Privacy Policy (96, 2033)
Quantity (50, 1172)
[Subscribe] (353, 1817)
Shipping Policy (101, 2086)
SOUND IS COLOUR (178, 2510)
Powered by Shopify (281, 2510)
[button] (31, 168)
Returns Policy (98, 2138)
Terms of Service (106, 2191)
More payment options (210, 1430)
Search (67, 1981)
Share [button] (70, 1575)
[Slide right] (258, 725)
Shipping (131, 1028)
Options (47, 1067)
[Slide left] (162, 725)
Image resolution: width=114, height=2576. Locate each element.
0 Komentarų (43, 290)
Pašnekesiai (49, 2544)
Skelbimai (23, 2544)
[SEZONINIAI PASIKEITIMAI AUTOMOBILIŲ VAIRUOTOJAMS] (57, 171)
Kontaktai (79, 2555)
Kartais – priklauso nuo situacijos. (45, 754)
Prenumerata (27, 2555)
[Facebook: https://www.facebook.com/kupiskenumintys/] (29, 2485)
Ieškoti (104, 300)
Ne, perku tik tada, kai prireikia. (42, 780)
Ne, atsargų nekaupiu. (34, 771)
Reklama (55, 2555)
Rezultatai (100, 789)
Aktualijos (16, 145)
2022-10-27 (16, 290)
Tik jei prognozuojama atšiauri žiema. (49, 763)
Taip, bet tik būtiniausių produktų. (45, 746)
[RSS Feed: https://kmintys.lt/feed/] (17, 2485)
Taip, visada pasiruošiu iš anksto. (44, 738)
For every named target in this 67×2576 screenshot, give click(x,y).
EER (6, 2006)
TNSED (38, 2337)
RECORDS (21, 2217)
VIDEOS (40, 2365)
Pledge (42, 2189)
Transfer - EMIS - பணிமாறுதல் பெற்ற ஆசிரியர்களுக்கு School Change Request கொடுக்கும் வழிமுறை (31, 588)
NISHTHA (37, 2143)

# # # #

Copy every line of the listing that includes the string "Taip".

== Answer to this task ==
Taip, bet tik būtiniausių produktų. (45, 746)
Taip, visada pasiruošiu iš anksto. (44, 738)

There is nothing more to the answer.